O Tribunal de Contas dos Municípios determinou a cobrança administrativa de R$ 44.545,76 contra engenheiro, empresa contratada e membros de comissão de licitação ligados ao município de Firminópolis. O valor, considerado prejuízo ao erário, deve ser pago em até 10 dias, sob risco de inscrição em dívida ativa e execução judicial.
Uma decisão administrativa acendeu o alerta sobre o uso de dinheiro público em Firminópolis. O Despacho nº 656/2024 determina que quatro envolvidos sejam formalmente notificados para pagar, de forma solidária, o valor de R$ 44.545,76 aos cofres municipais.
A cobrança atinge o engenheiro civil Max Luiz Lourenço de Sousa, a empresa UP Service Comércio de Materiais e Serviços Eireli — responsável pelo contrato —, além de Thiago Apolinário Silva, presidente da Comissão Permanente de Licitação, e Pedro Henrique Gonçalves de Moraes, membro do colegiado.
Se o valor não for quitado no prazo, o débito pode virar cobrança judicial com impacto direto no bolso dos responsáveis
Segundo o documento, a dívida tem origem em acórdãos do Tribunal de Contas (nº 03136/24, 07796/24 e 04020/25), ligados ao processo nº 03622/21, que imputaram o débito de forma solidária aos citados.
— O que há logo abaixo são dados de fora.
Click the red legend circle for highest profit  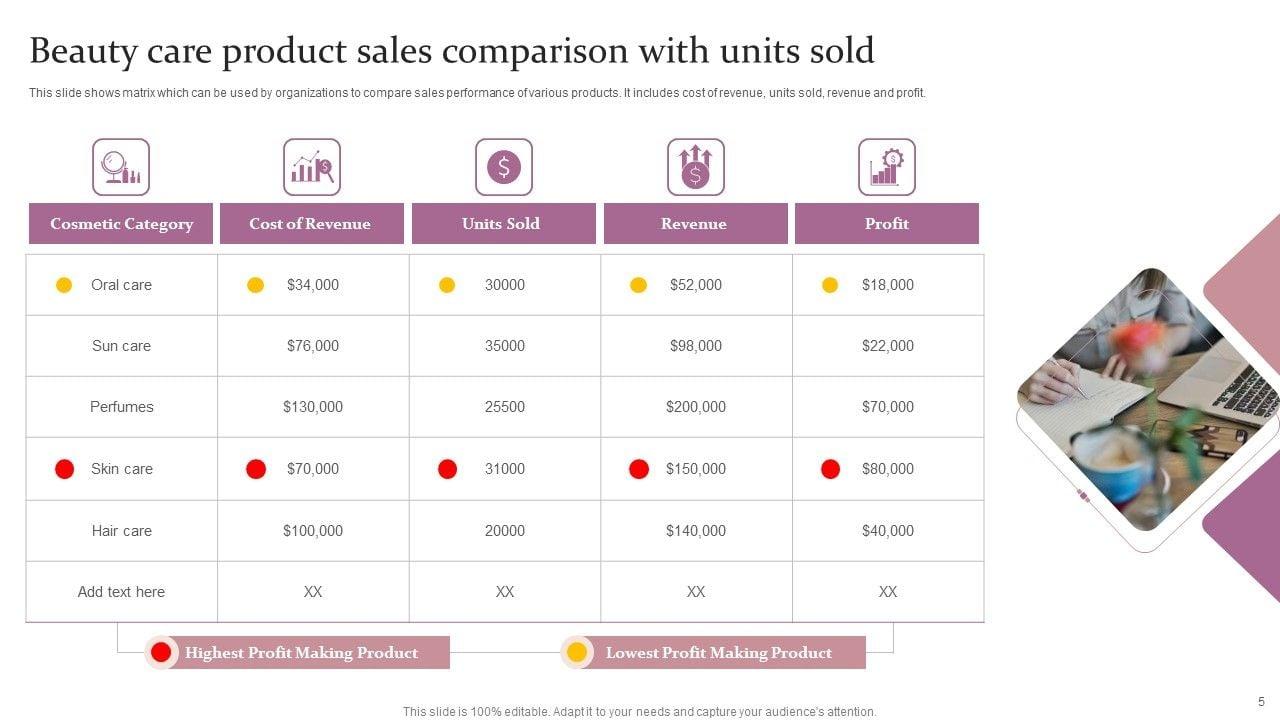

A notificação será feita por meio do Diário Oficial de Contas, e os responsáveis terão prazo de 10 dias para efetuar o pagamento diretamente ao erário municipal.
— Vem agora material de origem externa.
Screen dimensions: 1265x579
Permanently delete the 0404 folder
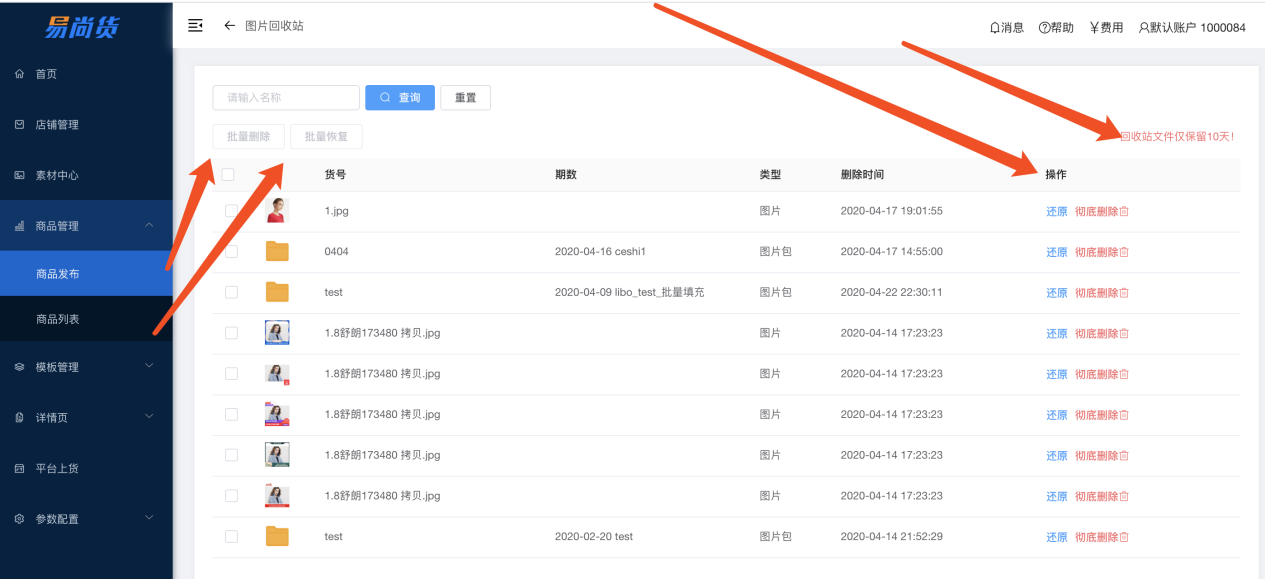tap(1101, 252)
O despacho é claro ao estabelecer as consequências em caso de inadimplência: o valor será encaminhado ao chefe do Executivo municipal para inscrição na dívida ativa. A partir daí, o caso pode evoluir para cobrança judicial, com possibilidade de ação de execução para garantir o ressarcimento aos cofres públicos.
Além disso, o processo também será encaminhado à Procuradoria-Geral de Justiça para acompanhamento das medidas adotadas.
Eventuais contestações só poderão ser feitas por meio de recurso dentro do próprio processo que originou a cobrança.
O caso expõe um risco recorrente na gestão pública: valores considerados prejuízo ao erário acabam judicializados quando não são pagos voluntariamente, ampliando o custo e a pressão sobre os responsáveis para devolver dinheiro público.